What to work on: Show every line of the data that includes the word "this".

*** Opening Exercise inputs ***

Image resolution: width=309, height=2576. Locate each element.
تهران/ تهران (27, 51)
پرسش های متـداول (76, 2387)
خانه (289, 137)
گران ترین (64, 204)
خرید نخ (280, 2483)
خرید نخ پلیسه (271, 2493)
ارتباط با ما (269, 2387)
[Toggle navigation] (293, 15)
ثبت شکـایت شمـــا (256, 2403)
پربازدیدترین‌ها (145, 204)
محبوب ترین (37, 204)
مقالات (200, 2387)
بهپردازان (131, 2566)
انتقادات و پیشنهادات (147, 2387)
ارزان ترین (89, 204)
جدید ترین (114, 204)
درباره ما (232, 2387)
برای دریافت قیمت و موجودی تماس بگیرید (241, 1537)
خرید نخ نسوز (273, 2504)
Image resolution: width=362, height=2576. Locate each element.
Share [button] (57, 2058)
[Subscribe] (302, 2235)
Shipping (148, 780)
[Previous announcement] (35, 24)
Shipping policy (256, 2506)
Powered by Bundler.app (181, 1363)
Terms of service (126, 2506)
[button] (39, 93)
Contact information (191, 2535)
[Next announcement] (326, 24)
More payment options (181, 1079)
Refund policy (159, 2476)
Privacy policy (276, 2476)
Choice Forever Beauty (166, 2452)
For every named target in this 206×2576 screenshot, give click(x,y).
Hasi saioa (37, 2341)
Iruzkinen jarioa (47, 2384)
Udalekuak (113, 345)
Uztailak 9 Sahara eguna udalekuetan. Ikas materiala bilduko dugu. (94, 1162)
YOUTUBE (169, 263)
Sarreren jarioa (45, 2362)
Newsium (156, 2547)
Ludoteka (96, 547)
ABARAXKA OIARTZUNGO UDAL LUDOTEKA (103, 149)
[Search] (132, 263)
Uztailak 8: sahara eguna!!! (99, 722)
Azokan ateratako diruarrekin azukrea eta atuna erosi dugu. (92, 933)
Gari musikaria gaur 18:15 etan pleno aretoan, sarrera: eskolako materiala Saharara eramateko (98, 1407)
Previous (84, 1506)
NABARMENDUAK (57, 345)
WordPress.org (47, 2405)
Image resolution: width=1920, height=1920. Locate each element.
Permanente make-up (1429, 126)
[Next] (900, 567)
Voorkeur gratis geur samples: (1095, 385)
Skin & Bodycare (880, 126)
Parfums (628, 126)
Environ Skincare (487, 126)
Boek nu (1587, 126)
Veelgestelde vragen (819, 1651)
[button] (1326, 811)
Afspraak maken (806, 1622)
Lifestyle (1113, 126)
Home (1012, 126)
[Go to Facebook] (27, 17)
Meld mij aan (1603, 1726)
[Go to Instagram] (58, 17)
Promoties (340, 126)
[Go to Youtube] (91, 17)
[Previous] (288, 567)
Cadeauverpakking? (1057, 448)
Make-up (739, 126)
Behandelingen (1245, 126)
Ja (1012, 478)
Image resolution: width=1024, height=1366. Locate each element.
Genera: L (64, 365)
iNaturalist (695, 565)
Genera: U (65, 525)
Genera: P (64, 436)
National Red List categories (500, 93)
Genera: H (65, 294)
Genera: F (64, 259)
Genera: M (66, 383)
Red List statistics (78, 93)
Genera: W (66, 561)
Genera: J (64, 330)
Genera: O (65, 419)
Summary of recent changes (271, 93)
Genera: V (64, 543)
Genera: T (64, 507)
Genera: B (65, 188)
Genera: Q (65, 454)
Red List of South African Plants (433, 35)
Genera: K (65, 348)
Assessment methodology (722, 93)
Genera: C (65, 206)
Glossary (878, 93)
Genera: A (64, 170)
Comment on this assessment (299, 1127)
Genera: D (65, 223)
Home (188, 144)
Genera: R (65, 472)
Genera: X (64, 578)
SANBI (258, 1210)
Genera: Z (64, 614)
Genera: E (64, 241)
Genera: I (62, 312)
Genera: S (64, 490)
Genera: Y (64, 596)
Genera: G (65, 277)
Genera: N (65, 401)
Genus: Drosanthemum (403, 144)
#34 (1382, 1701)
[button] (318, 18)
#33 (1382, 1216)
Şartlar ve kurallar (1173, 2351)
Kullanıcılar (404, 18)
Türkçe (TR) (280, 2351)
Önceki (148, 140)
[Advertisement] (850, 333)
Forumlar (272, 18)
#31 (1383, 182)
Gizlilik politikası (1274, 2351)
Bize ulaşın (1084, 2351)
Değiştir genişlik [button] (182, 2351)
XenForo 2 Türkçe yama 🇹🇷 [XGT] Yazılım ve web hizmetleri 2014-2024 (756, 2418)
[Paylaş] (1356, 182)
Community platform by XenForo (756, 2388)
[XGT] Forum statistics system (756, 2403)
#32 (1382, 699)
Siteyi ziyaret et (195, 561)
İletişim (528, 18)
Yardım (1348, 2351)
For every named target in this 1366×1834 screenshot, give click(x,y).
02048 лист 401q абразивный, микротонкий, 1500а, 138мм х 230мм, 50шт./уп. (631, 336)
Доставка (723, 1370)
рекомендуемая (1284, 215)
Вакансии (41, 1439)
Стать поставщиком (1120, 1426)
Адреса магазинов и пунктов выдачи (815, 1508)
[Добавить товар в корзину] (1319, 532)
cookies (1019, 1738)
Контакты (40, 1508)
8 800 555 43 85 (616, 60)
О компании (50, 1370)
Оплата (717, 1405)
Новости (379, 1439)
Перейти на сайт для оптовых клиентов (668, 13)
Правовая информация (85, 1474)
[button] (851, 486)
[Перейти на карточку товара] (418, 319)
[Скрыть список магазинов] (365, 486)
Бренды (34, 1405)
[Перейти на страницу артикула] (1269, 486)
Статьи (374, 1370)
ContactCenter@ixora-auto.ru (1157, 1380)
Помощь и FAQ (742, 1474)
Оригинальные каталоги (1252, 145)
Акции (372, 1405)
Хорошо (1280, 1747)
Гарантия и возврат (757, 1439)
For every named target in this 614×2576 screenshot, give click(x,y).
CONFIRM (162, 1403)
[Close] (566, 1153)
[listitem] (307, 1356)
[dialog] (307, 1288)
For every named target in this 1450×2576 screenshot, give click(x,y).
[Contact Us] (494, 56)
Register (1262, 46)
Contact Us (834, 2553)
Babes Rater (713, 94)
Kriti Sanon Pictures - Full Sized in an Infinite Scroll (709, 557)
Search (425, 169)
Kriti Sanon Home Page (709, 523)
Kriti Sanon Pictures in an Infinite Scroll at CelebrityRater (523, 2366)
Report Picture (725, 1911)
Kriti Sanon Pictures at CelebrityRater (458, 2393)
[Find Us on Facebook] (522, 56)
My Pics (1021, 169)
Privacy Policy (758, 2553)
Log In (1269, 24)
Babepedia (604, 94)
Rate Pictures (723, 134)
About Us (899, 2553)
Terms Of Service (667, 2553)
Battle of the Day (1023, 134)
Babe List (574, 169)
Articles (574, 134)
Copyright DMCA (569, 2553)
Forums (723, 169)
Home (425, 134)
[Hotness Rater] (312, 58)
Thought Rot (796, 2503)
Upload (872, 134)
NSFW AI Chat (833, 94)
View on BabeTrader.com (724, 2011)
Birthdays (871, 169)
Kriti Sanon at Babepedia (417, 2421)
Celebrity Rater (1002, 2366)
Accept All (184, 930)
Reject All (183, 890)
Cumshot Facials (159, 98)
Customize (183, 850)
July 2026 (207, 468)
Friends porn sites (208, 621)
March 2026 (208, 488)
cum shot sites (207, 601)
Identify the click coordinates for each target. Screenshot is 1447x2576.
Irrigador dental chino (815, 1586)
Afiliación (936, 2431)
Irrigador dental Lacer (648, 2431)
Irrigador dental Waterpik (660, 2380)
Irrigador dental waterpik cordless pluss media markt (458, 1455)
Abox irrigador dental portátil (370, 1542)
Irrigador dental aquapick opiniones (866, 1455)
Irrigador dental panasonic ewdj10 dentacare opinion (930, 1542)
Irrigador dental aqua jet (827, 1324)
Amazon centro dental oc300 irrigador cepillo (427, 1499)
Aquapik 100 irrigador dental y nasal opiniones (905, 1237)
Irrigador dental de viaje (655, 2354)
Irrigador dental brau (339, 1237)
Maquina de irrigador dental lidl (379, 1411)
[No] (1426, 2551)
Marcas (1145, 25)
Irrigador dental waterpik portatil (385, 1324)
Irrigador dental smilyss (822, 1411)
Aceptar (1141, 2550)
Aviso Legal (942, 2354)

*** Closing Exercise inputs ***

Written solution:
For every named target in this 206×2576 screenshot, give click(x,y).
Comment on this assessment (299, 1127)
For every named target in this 1366×1834 screenshot, give click(x,y).
For every named target in this 614×2576 screenshot, give click(x,y).
For every named target in this 1450×2576 screenshot, give click(x,y).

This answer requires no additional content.